--- begin Records to use ---

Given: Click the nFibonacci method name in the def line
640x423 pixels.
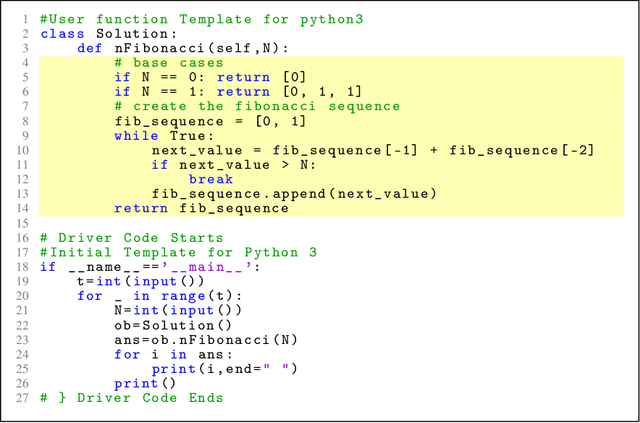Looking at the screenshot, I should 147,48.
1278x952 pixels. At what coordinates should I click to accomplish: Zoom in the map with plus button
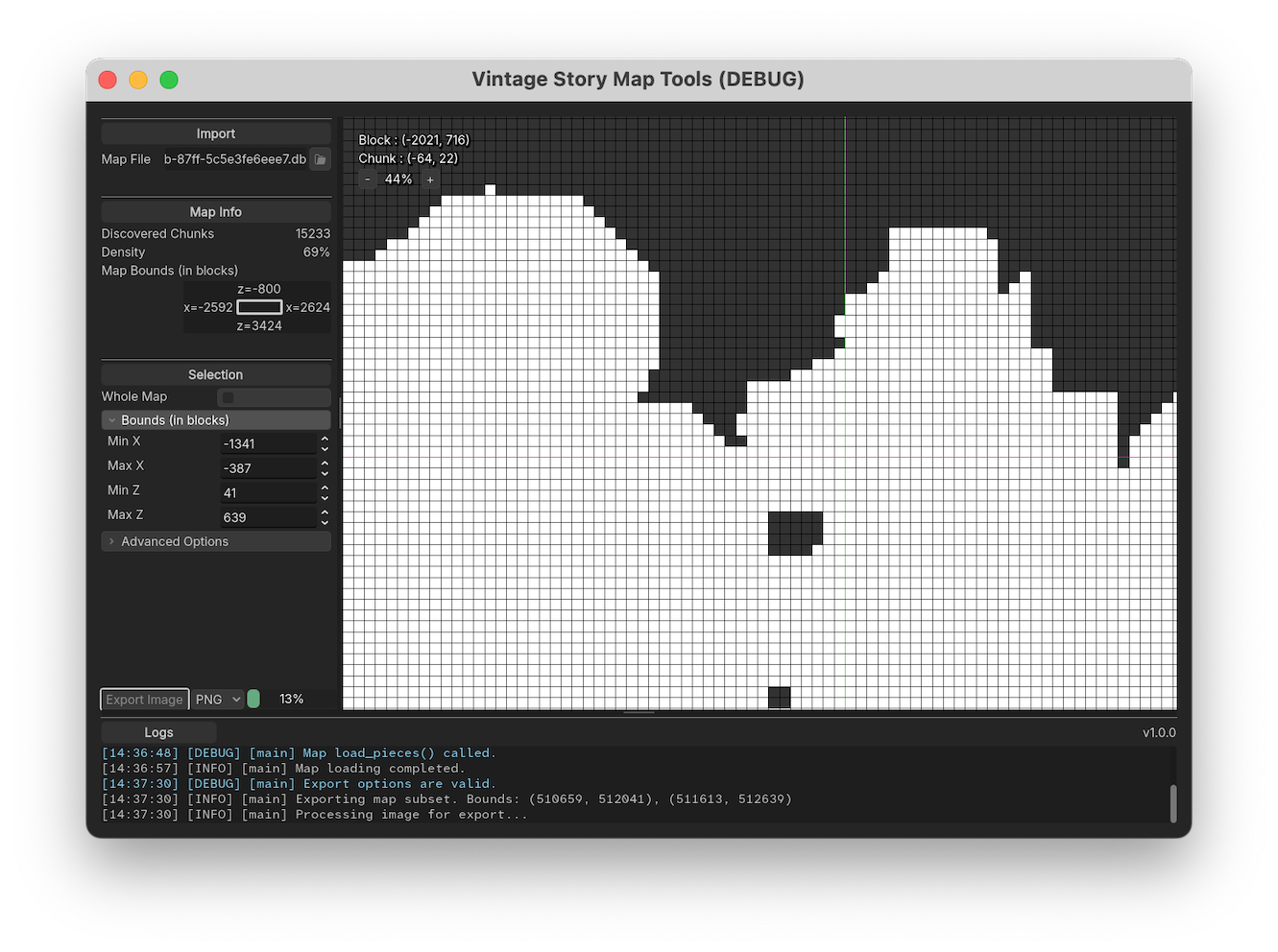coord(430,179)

--- end Records to use ---
--- begin Records to use ---

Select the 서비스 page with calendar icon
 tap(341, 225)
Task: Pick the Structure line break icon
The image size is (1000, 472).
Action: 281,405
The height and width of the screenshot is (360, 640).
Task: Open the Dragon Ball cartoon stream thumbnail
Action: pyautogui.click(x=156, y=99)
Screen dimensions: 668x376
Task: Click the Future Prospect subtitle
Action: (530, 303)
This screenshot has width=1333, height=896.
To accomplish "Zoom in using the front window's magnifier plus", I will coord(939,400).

--- end Records to use ---

**Work instructions**.
Copy the lines from the one containing "Select the 서비스 page with calendar icon" through the one containing "I will coord(939,400).", substituting "schedule" for "calendar" and leaving everything else unchanged.

**Result of this task**.
Select the 서비스 page with schedule icon
 tap(341, 225)
Task: Pick the Structure line break icon
The image size is (1000, 472).
Action: 281,405
The height and width of the screenshot is (360, 640).
Task: Open the Dragon Ball cartoon stream thumbnail
Action: pyautogui.click(x=156, y=99)
Screen dimensions: 668x376
Task: Click the Future Prospect subtitle
Action: (530, 303)
This screenshot has width=1333, height=896.
To accomplish "Zoom in using the front window's magnifier plus", I will coord(939,400).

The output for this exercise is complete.